Should I use Java's String.format() if performance is important?

Air picture Air · Feb 4, 2009 · Viewed 156.1k times · Source

We have to build Strings all the time for log output and so on. Over the JDK versions we have learned when to use StringBuffer (many appends, thread safe) and StringBuilder (many appends, non-thread-safe).

What's the advice on using String.format()? Is it efficient, or are we forced to stick with concatenation for one-liners where performance is important?

e.g. ugly old style,

String s = "What do you get if you multiply " + varSix + " by " + varNine + "?";

vs. tidy new style (String.format, which is possibly slower),

String s = String.format("What do you get if you multiply %d by %d?", varSix, varNine);

Note: my specific use case is the hundreds of 'one-liner' log strings throughout my code. They don't involve a loop, so StringBuilder is too heavyweight. I'm interested in String.format() specifically.

Answer

Itamar picture Itamar · Aug 15, 2009

I took hhafez code and added a memory test:

private static void test() {
    Runtime runtime = Runtime.getRuntime();
    long memory;
    ...
    memory = runtime.freeMemory();
    // for loop code
    memory = memory-runtime.freeMemory();

I run this separately for each approach, the '+' operator, String.format and StringBuilder (calling toString()), so the memory used will not be affected by other approaches. I added more concatenations, making the string as "Blah" + i + "Blah"+ i +"Blah" + i + "Blah".

The result are as follow (average of 5 runs each):
Approach       Time(ms)  Memory allocated (long)
'+' operator     747           320,504
String.format  16484       373,312
StringBuilder  769           57,344

We can see that String '+' and StringBuilder are practically identical time-wise, but StringBuilder is much more efficient in memory use.
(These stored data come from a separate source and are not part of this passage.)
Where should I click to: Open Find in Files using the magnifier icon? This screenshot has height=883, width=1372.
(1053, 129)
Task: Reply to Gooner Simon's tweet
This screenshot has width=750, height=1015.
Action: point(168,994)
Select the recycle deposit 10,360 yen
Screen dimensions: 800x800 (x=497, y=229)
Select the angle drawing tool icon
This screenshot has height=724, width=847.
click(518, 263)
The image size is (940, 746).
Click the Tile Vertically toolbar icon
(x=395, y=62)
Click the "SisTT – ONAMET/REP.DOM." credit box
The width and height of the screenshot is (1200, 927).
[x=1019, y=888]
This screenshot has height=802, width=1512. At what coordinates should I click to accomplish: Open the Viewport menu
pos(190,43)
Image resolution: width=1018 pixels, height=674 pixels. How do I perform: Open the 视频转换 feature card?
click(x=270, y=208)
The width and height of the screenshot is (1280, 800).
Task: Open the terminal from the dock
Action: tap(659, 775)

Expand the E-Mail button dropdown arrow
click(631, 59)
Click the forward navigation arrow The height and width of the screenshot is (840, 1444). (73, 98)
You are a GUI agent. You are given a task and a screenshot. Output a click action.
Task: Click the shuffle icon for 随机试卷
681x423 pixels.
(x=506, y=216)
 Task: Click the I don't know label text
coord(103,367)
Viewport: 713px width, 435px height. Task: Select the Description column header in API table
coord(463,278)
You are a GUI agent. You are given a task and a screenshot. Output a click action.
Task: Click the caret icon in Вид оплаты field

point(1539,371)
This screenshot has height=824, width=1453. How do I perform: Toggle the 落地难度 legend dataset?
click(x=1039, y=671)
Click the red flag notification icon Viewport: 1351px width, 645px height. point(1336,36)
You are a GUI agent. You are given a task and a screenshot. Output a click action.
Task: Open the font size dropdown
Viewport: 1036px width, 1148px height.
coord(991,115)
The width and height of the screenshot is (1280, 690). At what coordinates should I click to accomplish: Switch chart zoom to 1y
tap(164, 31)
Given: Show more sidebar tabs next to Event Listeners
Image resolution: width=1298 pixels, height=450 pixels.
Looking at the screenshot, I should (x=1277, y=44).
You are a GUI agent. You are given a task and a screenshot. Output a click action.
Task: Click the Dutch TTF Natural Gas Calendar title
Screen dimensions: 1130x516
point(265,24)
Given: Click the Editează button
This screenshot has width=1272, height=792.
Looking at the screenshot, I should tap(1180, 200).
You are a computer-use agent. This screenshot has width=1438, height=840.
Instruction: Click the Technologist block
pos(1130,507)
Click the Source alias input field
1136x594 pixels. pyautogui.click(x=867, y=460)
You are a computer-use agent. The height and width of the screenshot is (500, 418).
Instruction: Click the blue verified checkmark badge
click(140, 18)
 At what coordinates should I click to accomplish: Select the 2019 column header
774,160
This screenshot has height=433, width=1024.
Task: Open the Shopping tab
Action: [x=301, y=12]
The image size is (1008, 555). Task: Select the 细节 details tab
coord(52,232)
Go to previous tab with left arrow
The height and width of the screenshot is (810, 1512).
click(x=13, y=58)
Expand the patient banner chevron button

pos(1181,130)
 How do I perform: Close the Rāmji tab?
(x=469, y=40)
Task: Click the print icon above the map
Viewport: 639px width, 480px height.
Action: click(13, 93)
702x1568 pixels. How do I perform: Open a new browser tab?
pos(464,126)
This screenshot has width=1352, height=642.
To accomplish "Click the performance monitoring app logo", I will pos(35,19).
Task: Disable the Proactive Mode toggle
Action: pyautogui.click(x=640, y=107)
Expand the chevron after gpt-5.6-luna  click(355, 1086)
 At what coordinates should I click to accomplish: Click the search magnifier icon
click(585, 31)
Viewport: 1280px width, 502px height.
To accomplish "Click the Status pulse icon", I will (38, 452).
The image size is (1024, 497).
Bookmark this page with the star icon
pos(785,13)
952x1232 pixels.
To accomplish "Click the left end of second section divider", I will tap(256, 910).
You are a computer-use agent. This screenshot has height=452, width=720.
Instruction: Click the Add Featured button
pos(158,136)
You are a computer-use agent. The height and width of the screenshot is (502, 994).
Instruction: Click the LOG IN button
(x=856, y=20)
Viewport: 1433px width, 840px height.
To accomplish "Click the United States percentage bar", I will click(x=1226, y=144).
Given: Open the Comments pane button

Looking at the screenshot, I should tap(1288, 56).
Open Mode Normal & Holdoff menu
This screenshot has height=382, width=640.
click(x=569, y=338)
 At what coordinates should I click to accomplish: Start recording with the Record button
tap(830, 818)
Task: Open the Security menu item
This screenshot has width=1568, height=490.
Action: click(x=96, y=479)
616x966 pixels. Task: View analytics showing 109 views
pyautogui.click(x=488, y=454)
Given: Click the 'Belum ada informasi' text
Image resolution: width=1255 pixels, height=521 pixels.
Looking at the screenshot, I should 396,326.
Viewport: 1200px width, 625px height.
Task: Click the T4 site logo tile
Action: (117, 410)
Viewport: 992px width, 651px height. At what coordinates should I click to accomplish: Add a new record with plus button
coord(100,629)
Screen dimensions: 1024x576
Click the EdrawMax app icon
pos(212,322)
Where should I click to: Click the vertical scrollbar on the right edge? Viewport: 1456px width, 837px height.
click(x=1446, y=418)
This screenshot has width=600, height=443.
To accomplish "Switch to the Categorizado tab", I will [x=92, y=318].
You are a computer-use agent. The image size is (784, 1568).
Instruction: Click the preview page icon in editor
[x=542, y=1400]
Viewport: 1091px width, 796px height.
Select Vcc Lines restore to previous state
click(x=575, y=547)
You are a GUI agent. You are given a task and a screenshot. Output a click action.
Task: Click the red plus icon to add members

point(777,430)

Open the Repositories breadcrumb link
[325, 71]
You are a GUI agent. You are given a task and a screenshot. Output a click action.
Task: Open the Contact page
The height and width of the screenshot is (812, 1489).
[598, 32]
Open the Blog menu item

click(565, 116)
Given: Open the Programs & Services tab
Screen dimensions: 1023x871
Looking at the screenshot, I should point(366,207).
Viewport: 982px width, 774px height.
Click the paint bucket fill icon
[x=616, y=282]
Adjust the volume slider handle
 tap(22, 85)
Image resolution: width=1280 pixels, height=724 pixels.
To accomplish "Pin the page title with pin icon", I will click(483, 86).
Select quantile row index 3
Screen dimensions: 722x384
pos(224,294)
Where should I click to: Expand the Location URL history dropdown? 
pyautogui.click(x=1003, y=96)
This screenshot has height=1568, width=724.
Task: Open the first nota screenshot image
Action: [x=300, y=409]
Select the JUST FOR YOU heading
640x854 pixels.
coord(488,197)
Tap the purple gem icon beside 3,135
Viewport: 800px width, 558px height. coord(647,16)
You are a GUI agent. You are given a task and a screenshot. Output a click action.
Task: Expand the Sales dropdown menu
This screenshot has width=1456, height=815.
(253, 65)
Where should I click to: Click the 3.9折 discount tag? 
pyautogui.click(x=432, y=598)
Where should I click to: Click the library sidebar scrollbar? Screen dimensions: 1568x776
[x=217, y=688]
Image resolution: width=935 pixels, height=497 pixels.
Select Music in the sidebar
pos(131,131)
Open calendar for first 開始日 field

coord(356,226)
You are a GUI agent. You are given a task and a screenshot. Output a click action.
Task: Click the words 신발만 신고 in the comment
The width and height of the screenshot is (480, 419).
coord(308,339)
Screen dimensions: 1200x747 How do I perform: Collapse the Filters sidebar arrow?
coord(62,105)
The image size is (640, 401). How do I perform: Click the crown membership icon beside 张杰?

This is very important when we have many log calls (or any other statements involving strings) in a time interval short enough so the Garbage Collector won't get to clean the many string instances resulting of the '+' operator.

And a note, BTW, don't forget to check the logging level before constructing the message.

Conclusions:

  1. I'll keep on using StringBuilder.
  2. I have too much time or too little life.